Just to mention, you can also force a tuple-at-the-time evaluation in pure SQL:
-- BEGIN
declare cs boolean;
set cs=true;
START TRANSACTION;
CREATE OR REPLACE FUNCTION mycontains(s STRING, p STRING, casesensitive boolean)
RETURNS BOOLEAN
BEGIN
IF casesensitive
THEN RETURN SELECT s like '%'||p||'%';
ELSE RETURN SELECT s ilike '%'||p||'%';
END IF;
END;
CREATE TABLE t(s STRING);
INSERT INTO t VALUES ('apple'),('pear'),('banana'),('orange');
explain select * from t where mycontains(s,'an',cs);;
-- END
If you look at this explain, you'll see it makes a loop that calls the mycontains() function. This does avoid evaluating both branches. However the explicit interpreted loop won't make it very fast, perhaps see on your data. (Note: when the function is simpler, the loop is actually done in C)

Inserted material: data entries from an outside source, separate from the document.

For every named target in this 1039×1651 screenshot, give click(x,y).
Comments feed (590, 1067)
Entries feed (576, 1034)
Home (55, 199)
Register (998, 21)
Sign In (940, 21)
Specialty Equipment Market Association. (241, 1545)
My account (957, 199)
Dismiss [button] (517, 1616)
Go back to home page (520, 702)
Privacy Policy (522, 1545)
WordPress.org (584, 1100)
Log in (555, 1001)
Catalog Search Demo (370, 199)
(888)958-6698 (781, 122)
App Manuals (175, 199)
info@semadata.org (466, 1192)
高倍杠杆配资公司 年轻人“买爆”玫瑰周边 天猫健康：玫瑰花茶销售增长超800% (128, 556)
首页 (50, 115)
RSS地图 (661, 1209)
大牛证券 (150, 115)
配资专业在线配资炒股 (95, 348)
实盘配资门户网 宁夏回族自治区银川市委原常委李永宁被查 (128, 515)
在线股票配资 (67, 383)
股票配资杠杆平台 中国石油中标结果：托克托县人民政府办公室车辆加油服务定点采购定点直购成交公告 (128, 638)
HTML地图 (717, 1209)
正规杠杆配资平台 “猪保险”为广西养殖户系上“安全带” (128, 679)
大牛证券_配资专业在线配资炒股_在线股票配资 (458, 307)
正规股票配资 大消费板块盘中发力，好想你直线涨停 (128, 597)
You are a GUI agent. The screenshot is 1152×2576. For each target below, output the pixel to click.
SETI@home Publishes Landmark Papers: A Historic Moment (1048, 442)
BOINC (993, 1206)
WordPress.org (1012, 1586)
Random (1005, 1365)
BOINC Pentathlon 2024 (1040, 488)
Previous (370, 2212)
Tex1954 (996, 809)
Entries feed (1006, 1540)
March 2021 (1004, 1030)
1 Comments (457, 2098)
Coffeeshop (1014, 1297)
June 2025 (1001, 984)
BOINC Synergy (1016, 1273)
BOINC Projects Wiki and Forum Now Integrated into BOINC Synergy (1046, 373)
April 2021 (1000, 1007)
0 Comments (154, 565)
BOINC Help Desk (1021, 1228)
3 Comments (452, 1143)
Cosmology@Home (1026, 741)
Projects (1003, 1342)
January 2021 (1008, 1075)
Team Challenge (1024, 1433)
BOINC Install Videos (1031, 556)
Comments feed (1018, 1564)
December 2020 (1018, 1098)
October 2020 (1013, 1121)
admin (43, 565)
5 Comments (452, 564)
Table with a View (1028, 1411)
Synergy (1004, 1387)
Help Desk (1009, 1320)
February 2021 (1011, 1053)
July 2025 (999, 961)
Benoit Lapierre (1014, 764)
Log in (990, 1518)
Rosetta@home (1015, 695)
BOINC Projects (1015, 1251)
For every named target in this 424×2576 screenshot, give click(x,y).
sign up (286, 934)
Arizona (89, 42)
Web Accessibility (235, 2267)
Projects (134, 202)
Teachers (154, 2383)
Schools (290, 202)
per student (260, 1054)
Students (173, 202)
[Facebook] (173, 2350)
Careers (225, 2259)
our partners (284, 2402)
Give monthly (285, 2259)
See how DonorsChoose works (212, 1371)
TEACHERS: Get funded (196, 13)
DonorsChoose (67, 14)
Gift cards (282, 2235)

I wasn't sure if this question should be posted here or on regular user list, considering the way statements are generated and possible connections with internal functionality.
I understand the explanations. I should have checked the explain feature myself. I think that I expected the optimizer to notice a constant expression and evaluate it before choosing which real columnar operation needs to be performed (obviously only one). Instead all members are evaluated, the whole explain statement is self-explanatory, indeed. (a delayed bat evaluation mechanism would have helped, I guess, for this case)
I use capi intensively, but for string columns the capi memory management can be a serious limitation for large sets.
Anyway, your answer is very helpful for me, it makes me consider adjusting my approach from a straight translation into one SQL statement into using an intermediary language that would build the optimal statement instead of stretching the SQL to get what I need.